I’m So Glad You Were Born by Ainsley Earhardt 

The whole book is a celebration of life! It’s one of the most optimistic and hopeful ones you can get your kids. But no less attention deserves colorful illustrations by Kim Barnes that make even adults fascinated by them. So, your kid will enjoy it for sure. 
The leitmotiv communicates that life is a blessing no matter who you are. If you are, it’s already a reason to be happy and delighted. 
This book teaches little kids some basics of life philosophy that we may lack in adult life. It has many more advantages such as 

  • sweet and humorous rhythm;
  • a nice gift for different occasions;
  • appeals to different ages.

You Are Enough by Margaret O’Hair and Sofia Sanchez 

This is a unique story by Sofia Sanchez – an 11-years old girl with Down Syndrome. She has created an inspiring story about being special. But her peculiarities do no harm to her. Vice versa, it enriches girls with dozens of traits.
The book teaches kids to be proud of who they are and not to devalue their own personal traits. It will appeal to kids aged 4-9 years old. 
You Are Enough contains eye-catching illustrations that can make your little one sit still for a long time looking at it. The book also provides

  • extra information about Down Syndrome;
  • general tips on how to be more kind and emphatic.
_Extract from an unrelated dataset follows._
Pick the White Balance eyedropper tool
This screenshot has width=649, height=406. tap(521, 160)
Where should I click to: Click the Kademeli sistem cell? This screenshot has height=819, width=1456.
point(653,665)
All the Way to the Top by Annette Bay Pimentel 

This is a fascinating true-to-life story about activist Jennifer Keelan-Chaffins. She is a wheelchair user, who did a great job to adjust the country’s laws to the needs of disabled people. When Congress was considering the law concerning making public places more accessible to people with disabilities, she moved to Congress to persuade them. Inasmuch as she was a wheelchair user she crawled to Congress because her wheelchair couldn’t make it upstairs. That made a great impression on the congressmen.
Her exciting story was adapted for young readers so that everyone can get to know her story. This book will be interesting for 4-8-year-olds. And, of course, colorful illustrations make it even more special.

When Charley Met Emma by Amy Webb

A nice book about friendship tells kids that it can be confusing sometimes to meet people who differ from us. Yet, they can be a kind of good person and making friends with them is a nice chance to meet interesting people. The same happens to Charley when he first sees Emma. Yet, he realizes that she’s a nice girl.
Choose this option for 3-6 year-olds. 

Conclusion

Nowadays tendencies promote the increase of books about disabilities for kids. And that’s wonderful. However, the representation of disabilities across different categories is still limited. Most books are more focused on the general treatment of disabled kids. But it’d be better if each representative had the same wide choice of books as his peers. 
But there’s good news too. All the books we’ve discussed sent a clear message that we have to respect diversity and work on ourselves to be ready to accept it. They persuade kids with disabilities to believe in themselves and never give up. I’m sure your child will be glad to read such a book. They have a great impact on their consciousness, promoting a sense of self-confidence and a positive attitude toward life.
In conclusion, books about disabilities are a must-have if you are a parent of such a kid. But if not, it`ll never be superfluous to make them acquainted with the topic. It always promotes kindness and empathy.